══ AVAILABLE DATA ══
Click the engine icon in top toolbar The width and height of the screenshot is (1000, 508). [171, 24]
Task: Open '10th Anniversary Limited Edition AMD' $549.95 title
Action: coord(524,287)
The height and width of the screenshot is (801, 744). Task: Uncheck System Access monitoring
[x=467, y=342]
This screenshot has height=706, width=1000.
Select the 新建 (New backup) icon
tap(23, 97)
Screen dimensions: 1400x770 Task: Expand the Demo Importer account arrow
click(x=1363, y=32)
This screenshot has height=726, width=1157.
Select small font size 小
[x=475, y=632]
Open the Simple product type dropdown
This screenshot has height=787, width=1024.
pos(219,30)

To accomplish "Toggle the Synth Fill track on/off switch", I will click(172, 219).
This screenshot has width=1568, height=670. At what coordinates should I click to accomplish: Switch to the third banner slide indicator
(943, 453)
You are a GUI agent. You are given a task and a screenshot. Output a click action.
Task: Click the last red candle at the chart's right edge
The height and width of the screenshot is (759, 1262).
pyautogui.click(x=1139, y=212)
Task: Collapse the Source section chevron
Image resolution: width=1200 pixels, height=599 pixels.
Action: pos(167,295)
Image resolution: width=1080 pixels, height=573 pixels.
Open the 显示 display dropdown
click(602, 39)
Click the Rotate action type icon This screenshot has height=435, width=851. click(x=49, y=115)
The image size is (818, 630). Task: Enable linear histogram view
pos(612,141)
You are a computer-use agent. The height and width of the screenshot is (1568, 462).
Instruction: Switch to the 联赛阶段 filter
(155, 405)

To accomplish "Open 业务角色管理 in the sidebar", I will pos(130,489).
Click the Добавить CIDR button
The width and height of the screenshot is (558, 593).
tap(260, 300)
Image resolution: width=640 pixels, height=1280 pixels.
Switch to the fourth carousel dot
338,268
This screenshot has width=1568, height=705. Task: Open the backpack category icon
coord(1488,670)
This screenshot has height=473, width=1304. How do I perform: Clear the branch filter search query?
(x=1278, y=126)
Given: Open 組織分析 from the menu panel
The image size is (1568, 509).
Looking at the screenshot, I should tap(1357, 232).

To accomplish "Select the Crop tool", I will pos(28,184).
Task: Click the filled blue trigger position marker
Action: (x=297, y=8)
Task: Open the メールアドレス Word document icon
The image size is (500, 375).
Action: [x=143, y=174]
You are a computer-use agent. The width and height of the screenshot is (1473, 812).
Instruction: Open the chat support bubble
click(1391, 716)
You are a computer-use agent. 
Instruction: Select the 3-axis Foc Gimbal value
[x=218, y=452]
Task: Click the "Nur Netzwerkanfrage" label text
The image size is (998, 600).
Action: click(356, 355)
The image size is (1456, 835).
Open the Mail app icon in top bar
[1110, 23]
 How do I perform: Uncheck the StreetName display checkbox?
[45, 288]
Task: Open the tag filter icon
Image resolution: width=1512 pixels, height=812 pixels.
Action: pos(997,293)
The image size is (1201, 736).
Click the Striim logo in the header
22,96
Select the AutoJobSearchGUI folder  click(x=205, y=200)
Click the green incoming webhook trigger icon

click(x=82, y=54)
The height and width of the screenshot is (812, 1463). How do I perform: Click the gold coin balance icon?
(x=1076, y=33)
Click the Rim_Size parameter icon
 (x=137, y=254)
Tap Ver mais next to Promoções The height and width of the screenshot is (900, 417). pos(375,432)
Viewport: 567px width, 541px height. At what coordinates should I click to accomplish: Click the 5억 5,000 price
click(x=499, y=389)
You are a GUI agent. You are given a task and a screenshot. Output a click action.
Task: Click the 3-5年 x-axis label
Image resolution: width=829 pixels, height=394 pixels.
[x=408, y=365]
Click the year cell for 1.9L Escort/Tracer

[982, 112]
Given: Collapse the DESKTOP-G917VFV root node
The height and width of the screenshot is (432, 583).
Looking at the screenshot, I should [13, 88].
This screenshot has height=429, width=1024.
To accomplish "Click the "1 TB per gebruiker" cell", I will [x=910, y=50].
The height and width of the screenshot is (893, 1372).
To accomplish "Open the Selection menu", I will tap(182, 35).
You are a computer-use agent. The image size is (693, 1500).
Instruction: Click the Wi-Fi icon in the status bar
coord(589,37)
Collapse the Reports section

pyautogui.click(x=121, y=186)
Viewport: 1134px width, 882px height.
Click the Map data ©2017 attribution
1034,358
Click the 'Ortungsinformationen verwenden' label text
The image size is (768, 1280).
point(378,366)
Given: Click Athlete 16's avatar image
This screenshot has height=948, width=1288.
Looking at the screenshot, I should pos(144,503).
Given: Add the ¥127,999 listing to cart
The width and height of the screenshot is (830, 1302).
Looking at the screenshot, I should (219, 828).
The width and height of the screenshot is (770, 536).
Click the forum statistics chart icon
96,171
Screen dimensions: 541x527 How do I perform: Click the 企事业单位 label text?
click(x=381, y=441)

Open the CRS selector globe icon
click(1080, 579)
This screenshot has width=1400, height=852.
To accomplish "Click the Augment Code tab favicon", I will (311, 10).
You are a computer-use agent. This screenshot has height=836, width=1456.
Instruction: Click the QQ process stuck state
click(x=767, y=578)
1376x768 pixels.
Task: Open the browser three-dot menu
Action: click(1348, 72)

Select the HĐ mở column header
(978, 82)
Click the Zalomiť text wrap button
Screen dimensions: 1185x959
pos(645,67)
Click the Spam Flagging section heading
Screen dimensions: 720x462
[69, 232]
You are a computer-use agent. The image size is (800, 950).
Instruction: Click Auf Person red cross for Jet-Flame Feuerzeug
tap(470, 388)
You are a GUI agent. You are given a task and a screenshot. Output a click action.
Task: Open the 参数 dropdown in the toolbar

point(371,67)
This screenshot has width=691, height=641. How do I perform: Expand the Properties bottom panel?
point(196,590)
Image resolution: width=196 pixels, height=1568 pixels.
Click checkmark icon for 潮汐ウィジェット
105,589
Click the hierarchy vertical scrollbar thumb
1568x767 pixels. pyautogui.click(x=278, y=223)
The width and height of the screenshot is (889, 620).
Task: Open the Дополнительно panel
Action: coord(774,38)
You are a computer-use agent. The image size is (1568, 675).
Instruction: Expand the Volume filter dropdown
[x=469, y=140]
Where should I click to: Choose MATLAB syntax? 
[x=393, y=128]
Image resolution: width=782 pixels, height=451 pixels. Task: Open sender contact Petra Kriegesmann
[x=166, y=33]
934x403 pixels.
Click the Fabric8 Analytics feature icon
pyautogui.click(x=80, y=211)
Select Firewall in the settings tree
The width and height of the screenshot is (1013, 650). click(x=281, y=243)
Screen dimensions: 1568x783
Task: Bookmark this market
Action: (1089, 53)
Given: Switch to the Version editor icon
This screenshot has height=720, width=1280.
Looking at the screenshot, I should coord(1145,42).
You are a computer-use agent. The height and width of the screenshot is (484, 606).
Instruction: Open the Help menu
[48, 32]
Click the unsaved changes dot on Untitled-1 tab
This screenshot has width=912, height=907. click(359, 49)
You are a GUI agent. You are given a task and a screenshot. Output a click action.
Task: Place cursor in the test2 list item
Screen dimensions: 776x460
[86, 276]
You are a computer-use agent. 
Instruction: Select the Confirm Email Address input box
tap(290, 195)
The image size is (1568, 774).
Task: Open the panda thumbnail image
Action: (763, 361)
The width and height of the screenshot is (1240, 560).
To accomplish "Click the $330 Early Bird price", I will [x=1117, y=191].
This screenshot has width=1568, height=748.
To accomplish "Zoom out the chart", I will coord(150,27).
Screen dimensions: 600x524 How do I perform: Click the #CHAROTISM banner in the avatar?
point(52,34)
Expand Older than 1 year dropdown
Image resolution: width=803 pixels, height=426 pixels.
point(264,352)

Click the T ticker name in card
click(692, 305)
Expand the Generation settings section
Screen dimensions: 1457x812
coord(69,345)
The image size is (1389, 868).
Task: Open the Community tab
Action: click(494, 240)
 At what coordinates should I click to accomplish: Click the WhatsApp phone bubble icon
═══
» **SET EXERCISE**: Change every "The image size is" to "The resolution is" in the items, starting at the line that contains "This screenshot has height=473, width=1304." and ending at the line that contains "(x=137, y=254)". Reproduce only those lines, with nothing else altered.

» **RESPONSE TO THIS EXERCISE**:
This screenshot has height=473, width=1304. How do I perform: Clear the branch filter search query?
(x=1278, y=126)
Given: Open 組織分析 from the menu panel
The resolution is (1568, 509).
Looking at the screenshot, I should tap(1357, 232).

To accomplish "Select the Crop tool", I will pos(28,184).
Task: Click the filled blue trigger position marker
Action: (x=297, y=8)
Task: Open the メールアドレス Word document icon
The resolution is (500, 375).
Action: [x=143, y=174]
You are a computer-use agent. The width and height of the screenshot is (1473, 812).
Instruction: Open the chat support bubble
click(1391, 716)
You are a computer-use agent. 
Instruction: Select the 3-axis Foc Gimbal value
[x=218, y=452]
Task: Click the "Nur Netzwerkanfrage" label text
The resolution is (998, 600).
Action: click(356, 355)
The resolution is (1456, 835).
Open the Mail app icon in top bar
[1110, 23]
 How do I perform: Uncheck the StreetName display checkbox?
[45, 288]
Task: Open the tag filter icon
Image resolution: width=1512 pixels, height=812 pixels.
Action: pos(997,293)
The resolution is (1201, 736).
Click the Striim logo in the header
22,96
Select the AutoJobSearchGUI folder  click(x=205, y=200)
Click the green incoming webhook trigger icon

click(x=82, y=54)
The height and width of the screenshot is (812, 1463). How do I perform: Click the gold coin balance icon?
(x=1076, y=33)
Click the Rim_Size parameter icon
 (x=137, y=254)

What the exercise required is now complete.